● **WHAT TO DO**: Beginning at the line that holds "The image size is (767, 781).", restate each line exactly through the final line of the records. Include both of those lines.

*-*-*

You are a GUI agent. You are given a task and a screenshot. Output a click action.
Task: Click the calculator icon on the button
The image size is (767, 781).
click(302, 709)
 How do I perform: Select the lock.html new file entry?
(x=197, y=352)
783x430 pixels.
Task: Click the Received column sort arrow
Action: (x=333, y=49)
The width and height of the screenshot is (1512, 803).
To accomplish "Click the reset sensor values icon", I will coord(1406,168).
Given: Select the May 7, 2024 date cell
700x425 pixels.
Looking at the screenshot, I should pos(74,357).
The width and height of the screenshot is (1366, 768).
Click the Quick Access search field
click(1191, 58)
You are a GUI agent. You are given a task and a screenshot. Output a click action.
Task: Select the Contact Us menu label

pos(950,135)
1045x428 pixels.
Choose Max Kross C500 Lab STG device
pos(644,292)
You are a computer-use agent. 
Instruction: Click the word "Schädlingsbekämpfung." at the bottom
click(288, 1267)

*-*-*

● **REPLY TO THE EXERCISE**:
The image size is (767, 781).
click(302, 709)
 How do I perform: Select the lock.html new file entry?
(x=197, y=352)
783x430 pixels.
Task: Click the Received column sort arrow
Action: (x=333, y=49)
The width and height of the screenshot is (1512, 803).
To accomplish "Click the reset sensor values icon", I will coord(1406,168).
Given: Select the May 7, 2024 date cell
700x425 pixels.
Looking at the screenshot, I should pos(74,357).
The width and height of the screenshot is (1366, 768).
Click the Quick Access search field
click(1191, 58)
You are a GUI agent. You are given a task and a screenshot. Output a click action.
Task: Select the Contact Us menu label

pos(950,135)
1045x428 pixels.
Choose Max Kross C500 Lab STG device
pos(644,292)
You are a computer-use agent. 
Instruction: Click the word "Schädlingsbekämpfung." at the bottom
click(288, 1267)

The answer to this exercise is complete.